R.W., whose full name is not disclosed in court records, says she was raped on Jan. 27, 2007. After an examination at Tampa's Rape Crisis Center, a doctor gave R.W. gave two anti-contraception pills, according to the complaint.

R.W. says she took one pill immediately and held the other to ingest 12 hours later, as directed.

While taking R.W.'s report of the crime, however, a Tampa police officer learned that there was an arrest warrant for R.W. for failure to pay restitution and failure to appear. At the Hillsborough County Jail, staff confiscated her second pill.

R.W. says she requested her second pill the next morning, but jail employee Michele Spinelli refused. "Spinelli told the Plaintifft hat Spinelli would not give her the pill because it was against her (Spinelli's) religious beliefs," the first amended complaint states.

Although R.W. did not get pregnant, she sued Spinelli and Hillsborough County Sheriff David Gee for gender discrimination and violations of the right to privacy and the right to equal protection under the 14th Amendment.

Spinelli and Gee moved to dismiss the four-count complaint, claiming R.W. failed to state a claim on all counts. Gee also said R.W. failed to identify a municipal policy that holds him liable for the actions of a contract worker like Spinelli.

U.S. District Judge Elizabeth Kovachevich upheld the claims against Spinelli last week.

"An individual's decision to use or not to use contraception is undoubtedly among those fundamental decisions protection by the right of privacy," Kovachevich wrote.

"Defendants' argument that Spinelli's actions did not place an undue burden on plaintiff's right to terminate her pregnancy completely miss the mark," she added.

"Defendants' arguments with regard to the equal protection claims are also easily disposed of."

Ultimately, however, R.W.'s claims against Gee proved groundless.
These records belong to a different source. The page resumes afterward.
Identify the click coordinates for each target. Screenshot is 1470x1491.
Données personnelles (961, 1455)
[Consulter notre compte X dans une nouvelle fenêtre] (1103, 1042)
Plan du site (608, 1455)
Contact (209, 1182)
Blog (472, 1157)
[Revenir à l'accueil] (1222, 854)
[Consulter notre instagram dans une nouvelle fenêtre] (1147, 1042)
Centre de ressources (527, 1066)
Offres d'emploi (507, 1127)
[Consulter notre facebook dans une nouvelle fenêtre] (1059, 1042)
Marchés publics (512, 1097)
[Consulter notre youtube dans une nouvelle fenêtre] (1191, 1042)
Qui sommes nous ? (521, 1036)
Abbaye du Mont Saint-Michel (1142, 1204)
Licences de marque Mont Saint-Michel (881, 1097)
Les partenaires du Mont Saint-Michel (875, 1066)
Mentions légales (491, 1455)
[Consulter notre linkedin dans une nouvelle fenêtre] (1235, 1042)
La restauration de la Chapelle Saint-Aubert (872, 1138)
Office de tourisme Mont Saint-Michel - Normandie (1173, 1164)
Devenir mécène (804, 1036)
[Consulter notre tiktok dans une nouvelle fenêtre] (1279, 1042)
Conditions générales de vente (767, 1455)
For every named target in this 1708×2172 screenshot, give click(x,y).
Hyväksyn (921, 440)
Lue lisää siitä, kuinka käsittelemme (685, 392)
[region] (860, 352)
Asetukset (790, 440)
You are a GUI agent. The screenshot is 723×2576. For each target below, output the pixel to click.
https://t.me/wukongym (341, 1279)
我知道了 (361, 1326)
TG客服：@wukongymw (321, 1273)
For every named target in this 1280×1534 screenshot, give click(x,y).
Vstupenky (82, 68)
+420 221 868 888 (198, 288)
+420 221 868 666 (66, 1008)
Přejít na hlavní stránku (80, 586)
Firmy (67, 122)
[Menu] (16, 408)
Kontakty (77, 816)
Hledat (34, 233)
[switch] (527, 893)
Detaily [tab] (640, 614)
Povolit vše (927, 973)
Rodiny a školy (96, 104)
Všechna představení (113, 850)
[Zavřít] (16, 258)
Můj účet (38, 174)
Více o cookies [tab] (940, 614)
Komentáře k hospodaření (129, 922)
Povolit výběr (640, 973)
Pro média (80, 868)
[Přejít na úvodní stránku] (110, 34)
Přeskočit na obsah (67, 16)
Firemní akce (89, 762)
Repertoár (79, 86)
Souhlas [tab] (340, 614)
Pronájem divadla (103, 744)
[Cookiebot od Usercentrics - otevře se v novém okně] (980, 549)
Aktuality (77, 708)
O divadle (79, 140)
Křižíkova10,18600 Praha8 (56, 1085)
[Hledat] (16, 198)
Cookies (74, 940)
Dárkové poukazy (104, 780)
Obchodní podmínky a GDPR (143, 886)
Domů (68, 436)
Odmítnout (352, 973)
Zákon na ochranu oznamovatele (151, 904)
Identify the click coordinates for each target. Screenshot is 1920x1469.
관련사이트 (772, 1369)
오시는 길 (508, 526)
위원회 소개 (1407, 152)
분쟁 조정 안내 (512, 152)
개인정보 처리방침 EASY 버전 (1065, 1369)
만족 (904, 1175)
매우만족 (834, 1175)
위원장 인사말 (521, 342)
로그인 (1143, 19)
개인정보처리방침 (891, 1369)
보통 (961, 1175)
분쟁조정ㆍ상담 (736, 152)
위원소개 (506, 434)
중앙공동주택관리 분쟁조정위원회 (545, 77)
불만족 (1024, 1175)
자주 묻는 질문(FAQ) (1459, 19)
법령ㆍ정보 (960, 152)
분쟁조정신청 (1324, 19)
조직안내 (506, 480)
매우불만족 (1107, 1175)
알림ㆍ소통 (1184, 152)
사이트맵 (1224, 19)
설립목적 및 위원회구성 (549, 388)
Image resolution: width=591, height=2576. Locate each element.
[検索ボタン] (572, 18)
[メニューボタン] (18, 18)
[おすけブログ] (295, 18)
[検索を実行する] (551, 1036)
"Plaintiff contends that Spinelli made the 'decision [to deny the contraception] as the person designated by Gee, in his official capacity as sheriff of Hillsborough County, with 'final policymaking authority' over whether to provide preciously prescribed contraceptive medication to inmates at the Orient Road jail,'" the 10-page decision states. "This court must, however, disregard such unadorned legal conclusions, leaving plaintiff with nothing at all upon which to base liability against Gee."

"There are no facts of any sort set forth in the complaint that would support any actual damages at all," Kovachevich added.